ABSTRACT

BBC Radio drama, and especially feature programmes, became a crucial vehicle at the beginning of the Second World War for articulating a sense of national unity and for providing accounts of the war that could counteract Nazi propaganda. This essay will explore the feature series Shadow of the Swastika (1939–40), Terence Horsley’s Narvik (1940) and Cecil McGivern’s The Battle of Britain (1941), examining how the aesthetics of this radiogenic genre developed through encounters with the propaganda politics of the British nation at the outbreak of war and in response to the reactions of radio listeners. For the writers of Shadow of the Swastika, the ‘sound alone’ of radio was crucial for creating an effective actuality in a feature, but the empathetic force of this sound actuality—its ability to stand as/for the real—raised important political and moral questions at a time of national crisis.
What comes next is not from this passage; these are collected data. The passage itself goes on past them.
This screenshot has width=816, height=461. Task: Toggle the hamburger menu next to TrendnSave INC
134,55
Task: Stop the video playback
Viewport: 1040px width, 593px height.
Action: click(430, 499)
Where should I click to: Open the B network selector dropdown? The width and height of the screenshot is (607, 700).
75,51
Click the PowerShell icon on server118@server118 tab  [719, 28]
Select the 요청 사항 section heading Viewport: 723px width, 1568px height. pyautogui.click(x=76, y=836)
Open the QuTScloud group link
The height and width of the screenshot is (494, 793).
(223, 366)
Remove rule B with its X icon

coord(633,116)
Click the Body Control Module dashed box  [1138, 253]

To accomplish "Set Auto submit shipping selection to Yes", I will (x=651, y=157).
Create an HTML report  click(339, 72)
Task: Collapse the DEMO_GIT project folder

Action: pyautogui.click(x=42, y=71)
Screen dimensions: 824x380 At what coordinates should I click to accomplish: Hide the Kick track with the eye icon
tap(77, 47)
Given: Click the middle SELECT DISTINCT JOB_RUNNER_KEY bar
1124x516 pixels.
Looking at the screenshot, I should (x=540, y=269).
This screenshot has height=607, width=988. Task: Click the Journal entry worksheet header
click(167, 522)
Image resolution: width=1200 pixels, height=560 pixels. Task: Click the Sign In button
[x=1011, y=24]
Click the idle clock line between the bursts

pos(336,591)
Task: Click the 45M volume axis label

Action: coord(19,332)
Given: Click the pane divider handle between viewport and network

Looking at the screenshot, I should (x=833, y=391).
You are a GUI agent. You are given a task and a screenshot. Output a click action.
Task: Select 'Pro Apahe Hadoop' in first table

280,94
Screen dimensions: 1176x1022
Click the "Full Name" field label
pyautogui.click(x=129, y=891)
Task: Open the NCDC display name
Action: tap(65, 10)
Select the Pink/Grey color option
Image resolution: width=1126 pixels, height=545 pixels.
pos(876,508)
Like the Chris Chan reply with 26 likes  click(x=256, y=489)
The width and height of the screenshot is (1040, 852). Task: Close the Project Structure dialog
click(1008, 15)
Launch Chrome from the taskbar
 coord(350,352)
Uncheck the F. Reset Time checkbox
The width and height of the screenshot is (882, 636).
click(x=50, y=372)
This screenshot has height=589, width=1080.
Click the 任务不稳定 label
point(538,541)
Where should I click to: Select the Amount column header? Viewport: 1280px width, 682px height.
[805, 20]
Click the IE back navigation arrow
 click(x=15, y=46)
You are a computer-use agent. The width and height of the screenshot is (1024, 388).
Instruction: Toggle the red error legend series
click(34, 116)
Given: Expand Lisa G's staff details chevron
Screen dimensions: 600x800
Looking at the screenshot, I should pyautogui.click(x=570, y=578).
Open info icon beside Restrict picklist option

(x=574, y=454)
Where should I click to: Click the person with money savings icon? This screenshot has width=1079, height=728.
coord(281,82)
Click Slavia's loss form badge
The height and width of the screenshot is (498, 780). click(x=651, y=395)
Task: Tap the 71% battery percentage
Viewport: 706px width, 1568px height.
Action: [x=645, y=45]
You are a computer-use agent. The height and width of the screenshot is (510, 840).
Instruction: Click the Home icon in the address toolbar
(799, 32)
Examining the broadcasts themselves, and drawing on audience responses to features, the essay will uncover the tensions between political and aesthetic conceptions of the radio feature between 1939 and 1941. As the essay will argue it was in this period, which spans the Phoney War and the first major British military campaigns, that friction arose between anxieties about the presence of the radio voice and its reception by listeners, and the BBC’s attempt to use the power of the radio medium to present a real account of the war. Political expediency, technology, radio aesthetics, the exigencies of war and the affectivity of sound were all negotiated through radio features as the Second World War escalated. By 1941, in response to these competing factors, the key parameters of BBC war features had solidified and they would go on to function, in the subsequent years of the war, as white propaganda binding the nation together in the struggle against Nazi Germany.